At least seven Sunni mosques and dozens of shops in eastern Iraq were firebombed on Tuesday, security sources and local officials said, a day after 23 people were killed there in two blasts claimed by Islamic State.
Ten people were also shot and killed in Muqdadiya, 80 km northeast of Baghdad, security and hospital sources said.

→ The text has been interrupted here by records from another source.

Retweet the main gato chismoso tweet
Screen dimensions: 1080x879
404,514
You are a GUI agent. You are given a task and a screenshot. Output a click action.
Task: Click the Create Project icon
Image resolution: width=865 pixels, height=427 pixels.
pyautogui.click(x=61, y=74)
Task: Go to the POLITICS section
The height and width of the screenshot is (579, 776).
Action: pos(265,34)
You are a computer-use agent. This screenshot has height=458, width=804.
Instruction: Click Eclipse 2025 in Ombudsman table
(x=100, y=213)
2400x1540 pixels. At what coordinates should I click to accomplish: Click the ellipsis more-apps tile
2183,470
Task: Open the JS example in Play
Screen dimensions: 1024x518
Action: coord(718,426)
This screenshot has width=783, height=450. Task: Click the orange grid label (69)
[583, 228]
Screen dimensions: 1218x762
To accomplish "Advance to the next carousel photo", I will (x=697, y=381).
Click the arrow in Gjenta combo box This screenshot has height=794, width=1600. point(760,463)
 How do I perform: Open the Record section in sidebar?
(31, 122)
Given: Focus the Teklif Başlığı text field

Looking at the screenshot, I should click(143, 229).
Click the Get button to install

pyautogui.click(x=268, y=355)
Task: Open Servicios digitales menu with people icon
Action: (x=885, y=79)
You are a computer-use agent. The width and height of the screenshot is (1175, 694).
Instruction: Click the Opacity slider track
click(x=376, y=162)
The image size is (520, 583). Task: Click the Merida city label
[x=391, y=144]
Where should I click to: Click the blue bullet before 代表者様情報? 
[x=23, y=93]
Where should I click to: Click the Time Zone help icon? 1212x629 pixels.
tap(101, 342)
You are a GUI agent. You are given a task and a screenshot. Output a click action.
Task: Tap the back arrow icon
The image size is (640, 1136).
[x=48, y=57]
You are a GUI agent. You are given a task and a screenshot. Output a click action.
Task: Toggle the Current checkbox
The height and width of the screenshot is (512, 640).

At least two Sunni mosques south of Baghdad were attacked last week after a Shia cleric was executed in Saudi Arabia, triggering angry reactions in Iraq and neighboring Iran.
At the height of Iraq’s civil war nearly a decade ago, such mosque attacks often unleashed revenge killings and counter attacks across the country.
Officials tried on Tuesday to head off further violence, condemning the mosque attacks as well as Monday’s bombings which Islamic State said had targeted Shias.
Abdul Lateef al-Himayim, head of Iraq’s government body overseeing religious sites, called them “a desperate attempt to destroy Iraqi unity”, while the United Nations warned in a statement the mosque bombings could “take the country back into the dark days of sectarian strife”.
Haqqi al-Jabouri, a member of the local council in Diyala province where Muqdadiya is located, said both types of attacks hurt the social fabric of the community. He blamed “undisciplined (Shia) militias” for burning the mosques.